Posted by: nottowayplantation | October 5, 2009

Chef Showcase

This is the recipe prepared by Chef David Reyes at the Downtown Farmers Market on Saturday.

Pollo Pagliacci

4 servings

 4          8 oz. chicken breasts (skinless & boneless)

2 c.      Mushrooms – shitake, cremini, portobello – sliced thick

1 ea.     Zucchini and yellow squash – cut into bite size pieces

1          Head of broccoli, small – cut into small florets

1/3 p.   Cherry tomatoes – cut in half

½         Eggplant, small – cut into bite size cubes

2/3 c.   White Wine

2          Garlic cloves – minced or pressed

1          Shallot, small – minced

1 c.      Chicken stock

4 T.      Butter

4 T.      Vegetable oil

2 T.      Italian Parsley, chopped

Juice of ½ a lemon

Flour to dust chicken

Salt and Pepper to taste

 Season the chicken breasts with salt and pepper on both sides and dust with flour.  Shake to remove any excess and set aside.  Heat the oil in a large sauté pan over medium to high heat.  Cook the chicken breasts until golden (about 3 minutes per side and the meat feels firm when pressed with a finger).  Set aside and keep warm. 
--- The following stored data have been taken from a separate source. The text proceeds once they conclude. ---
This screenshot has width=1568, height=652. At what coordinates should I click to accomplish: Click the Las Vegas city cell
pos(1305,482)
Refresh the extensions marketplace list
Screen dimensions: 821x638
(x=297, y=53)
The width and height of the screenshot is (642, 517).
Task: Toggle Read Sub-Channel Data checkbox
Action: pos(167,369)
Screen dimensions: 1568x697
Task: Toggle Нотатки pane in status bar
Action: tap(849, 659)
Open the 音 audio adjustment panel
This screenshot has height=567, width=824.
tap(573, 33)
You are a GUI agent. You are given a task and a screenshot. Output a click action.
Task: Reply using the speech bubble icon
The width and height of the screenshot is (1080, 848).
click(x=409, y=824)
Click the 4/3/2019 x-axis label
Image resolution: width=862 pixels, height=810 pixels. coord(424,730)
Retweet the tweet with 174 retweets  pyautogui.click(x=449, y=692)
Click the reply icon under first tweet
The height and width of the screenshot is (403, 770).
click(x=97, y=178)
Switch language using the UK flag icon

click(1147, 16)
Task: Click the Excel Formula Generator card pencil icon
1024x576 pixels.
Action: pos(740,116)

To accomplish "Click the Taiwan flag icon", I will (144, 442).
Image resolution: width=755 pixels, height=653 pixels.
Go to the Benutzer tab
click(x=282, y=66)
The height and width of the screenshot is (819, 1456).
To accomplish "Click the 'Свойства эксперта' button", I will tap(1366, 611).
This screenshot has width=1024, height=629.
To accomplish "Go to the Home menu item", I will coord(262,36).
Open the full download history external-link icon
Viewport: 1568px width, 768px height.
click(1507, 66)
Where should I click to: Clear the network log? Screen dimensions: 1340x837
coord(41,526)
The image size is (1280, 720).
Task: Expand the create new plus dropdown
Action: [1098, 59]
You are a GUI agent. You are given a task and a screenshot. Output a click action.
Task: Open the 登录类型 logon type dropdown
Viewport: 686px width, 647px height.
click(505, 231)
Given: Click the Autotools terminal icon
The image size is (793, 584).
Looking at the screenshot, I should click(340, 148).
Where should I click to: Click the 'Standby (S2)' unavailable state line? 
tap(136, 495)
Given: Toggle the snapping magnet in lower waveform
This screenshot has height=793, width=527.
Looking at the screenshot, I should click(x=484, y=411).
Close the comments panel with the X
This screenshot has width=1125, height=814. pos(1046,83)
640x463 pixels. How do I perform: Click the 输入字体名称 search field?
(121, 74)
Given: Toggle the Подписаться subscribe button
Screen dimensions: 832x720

Using the same sauté pan, add the mushrooms, zucchini, yellow squash, and eggplant – roast until golden.  Add the broccoli and cherry tomatoes and continue to cook for an additional minute.  Add the garlic, shallot, and 2 T. butter – cook until they release their flavors.  Deglaze the pan with the white wine – let it evaporate.  Add the chicken stock – season with salt and pepper to taste.  Add remaining 2 T. butter and reduce until slightly syrupy.  Add lemon juice.

 Pour the sauce over the chicken and sprinkle with parsley.  Serve immediately.

 Buon Appetito!


Responses

  1. We live in north Louisiana but recently enjoyed a tour of Nottoway and a delicious meal. I especially enjoyed the carrot and butternut quash soup. Do I dare ask you for the recipe please?